Bart Farrar's works, however, achieve an effect dangerously close to gruesome. His pieces -- in stark contrast to Vedrine's acrylic on canvas paintings -- are made of a mishmash of materials, often using old plywood as a canvas. Glory Spoiler could be a medallion from hell, perhaps a prize given for achieving a certain level in Dante's inferno. A sinister face (are his eyes and mouth sewn shut?) is depicted on three attached pieces of dark wood, with the center piece inverted, adding another frightful dimension to the demonic visage. Dangling be-low the face on a piece of black cloth is a metal octagon with a Ferris wheel of flames painted on the surface. You can almost hear Beelzebub himself as he awards the piece to a newcomer: "Congratulations! You've made it level four!"

Holy 8 Ball's one-night-only display of these works is situated between two fitting events: Halloween and Day of the Dead. The perfect timing of this chilling exhibit is coincidence -- anyone who has ventured to the black-ceilinged, windowless gallery at the 8 Ball knows that a certain amount of grisly material is evident in every show. But this still makes for an appropriate Halloween weekend outing.

-- Cari Marshall


RENO: BIRTH.POOL.WORDS.JOY...

Velveeta Room,
through November 1
Running time: 1 hr

Birth. Five little letters that are the end product of creation. Nothing can be born without pain. Pain is part of the territory, whether you are giving birth to a baby or a script. It is a rare joy when you're allowed to witness a birth, and New York comedian/performance artist Reno has given Austin that joy by coming here to find her new show. She is familiar with the agony of pushing a new piece into existence, and you can watch her struggling to find what her baby will finally look like, once this labor ends.

The father of modern psychoanalysis.
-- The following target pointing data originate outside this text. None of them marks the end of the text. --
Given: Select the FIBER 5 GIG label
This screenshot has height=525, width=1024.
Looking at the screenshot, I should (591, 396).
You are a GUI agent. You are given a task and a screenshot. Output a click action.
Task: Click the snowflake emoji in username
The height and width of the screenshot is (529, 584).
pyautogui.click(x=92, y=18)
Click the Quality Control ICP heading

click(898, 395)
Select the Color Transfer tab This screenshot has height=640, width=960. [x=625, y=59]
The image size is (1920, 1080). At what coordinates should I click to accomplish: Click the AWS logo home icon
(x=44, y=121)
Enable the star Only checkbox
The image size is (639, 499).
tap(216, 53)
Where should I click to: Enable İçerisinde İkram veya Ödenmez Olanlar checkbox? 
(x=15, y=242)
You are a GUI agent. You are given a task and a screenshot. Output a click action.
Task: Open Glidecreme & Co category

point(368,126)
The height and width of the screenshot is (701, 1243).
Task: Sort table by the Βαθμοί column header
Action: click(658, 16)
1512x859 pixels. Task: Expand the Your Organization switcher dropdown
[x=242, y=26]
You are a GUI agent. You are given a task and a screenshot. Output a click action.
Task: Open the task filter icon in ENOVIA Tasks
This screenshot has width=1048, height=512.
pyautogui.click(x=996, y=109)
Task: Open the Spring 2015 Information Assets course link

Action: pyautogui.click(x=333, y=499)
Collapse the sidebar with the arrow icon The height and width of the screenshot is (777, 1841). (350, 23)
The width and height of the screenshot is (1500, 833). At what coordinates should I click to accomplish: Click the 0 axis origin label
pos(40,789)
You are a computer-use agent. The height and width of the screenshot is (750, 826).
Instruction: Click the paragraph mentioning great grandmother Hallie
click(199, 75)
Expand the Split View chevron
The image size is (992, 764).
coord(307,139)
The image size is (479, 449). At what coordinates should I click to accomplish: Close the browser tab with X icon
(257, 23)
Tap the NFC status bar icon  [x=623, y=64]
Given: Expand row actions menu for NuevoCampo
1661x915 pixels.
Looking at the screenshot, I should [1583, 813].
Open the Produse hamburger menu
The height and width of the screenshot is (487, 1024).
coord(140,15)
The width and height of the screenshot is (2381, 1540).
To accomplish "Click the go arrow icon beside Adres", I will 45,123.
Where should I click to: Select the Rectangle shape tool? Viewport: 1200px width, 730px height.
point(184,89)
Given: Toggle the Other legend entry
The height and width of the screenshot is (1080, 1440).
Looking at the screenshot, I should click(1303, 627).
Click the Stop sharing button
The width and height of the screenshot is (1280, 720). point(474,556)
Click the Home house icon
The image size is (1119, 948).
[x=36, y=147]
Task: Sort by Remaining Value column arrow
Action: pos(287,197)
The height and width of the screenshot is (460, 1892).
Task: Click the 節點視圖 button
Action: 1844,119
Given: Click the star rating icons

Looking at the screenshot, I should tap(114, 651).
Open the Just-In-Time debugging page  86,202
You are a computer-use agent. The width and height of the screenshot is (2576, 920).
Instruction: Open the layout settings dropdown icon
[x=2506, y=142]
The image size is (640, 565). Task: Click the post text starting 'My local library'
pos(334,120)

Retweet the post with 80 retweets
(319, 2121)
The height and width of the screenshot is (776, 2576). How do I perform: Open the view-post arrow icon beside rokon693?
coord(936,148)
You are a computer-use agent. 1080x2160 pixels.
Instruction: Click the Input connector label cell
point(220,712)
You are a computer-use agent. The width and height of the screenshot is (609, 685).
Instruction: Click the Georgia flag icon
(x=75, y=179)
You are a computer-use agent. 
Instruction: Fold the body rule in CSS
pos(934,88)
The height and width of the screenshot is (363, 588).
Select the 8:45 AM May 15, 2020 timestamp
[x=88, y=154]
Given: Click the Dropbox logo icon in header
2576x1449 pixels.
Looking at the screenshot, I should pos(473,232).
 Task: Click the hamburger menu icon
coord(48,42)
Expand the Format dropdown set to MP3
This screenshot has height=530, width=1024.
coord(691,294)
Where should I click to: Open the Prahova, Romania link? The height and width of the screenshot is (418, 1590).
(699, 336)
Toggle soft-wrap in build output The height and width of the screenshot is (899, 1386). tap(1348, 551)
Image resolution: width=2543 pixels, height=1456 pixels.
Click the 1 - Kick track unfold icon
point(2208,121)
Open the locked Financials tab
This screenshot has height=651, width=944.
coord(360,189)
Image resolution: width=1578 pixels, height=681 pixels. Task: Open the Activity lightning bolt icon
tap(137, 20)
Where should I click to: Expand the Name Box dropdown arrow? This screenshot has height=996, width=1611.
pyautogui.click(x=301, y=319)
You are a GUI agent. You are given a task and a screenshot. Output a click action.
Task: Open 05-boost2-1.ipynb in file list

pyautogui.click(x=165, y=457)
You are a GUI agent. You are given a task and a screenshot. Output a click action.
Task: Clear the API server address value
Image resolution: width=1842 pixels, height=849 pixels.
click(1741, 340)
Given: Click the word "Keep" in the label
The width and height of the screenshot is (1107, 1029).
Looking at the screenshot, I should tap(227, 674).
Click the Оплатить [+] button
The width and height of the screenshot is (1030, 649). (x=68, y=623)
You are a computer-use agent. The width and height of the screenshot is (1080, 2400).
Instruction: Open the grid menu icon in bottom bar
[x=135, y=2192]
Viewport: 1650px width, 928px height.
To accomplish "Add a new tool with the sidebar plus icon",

You can almost see Herr Freud sitting back, smoking his cigar while furiously taking notes about Reno's mother angst -- after all, that's what this show is loosely about. Reno just finished making a movie about her search for her birth mother and wants to tell you how much both the search and the filmmaking process was full of hysterical and serpentine paths.

Pool. But Reno can't just talk about her mom-quest. Someone is playing a game of eightball in her brain, and the balls don't always get into the pockets. The topics bounce from her hatred for rural life, her confusion over new area codes, her excursions in gynecology, and her liaisons with young women. Reno is the model of multi-tasking, never quite able to finish one thought before launching into the next, almost as if she is trying so hard to avoid telling us about the one thing that she needs to get off her chest, because it hurts just a little too much to delve back into the damage her abandonment caused.

Information overload. The words just keep flying out of Reno's mouth, like bullets from a machine-gun with a jammed trigger. Some of the words are gems, like the ones in Reno's story about a run-in with some troubled youth. Some are clinkers that just seem to lead the performance further astray. But there are just so many of them that it can be hard to keep up, a problem that will be solved once Reno listens to all the audio tapes from this Austin leg of her development process and weeds out the material that doesn't work.

Prophecy. When I look into the bottom of my cup, the shapes tell me that this will be a wonderful show once all the water evaporates and only the leaves remain.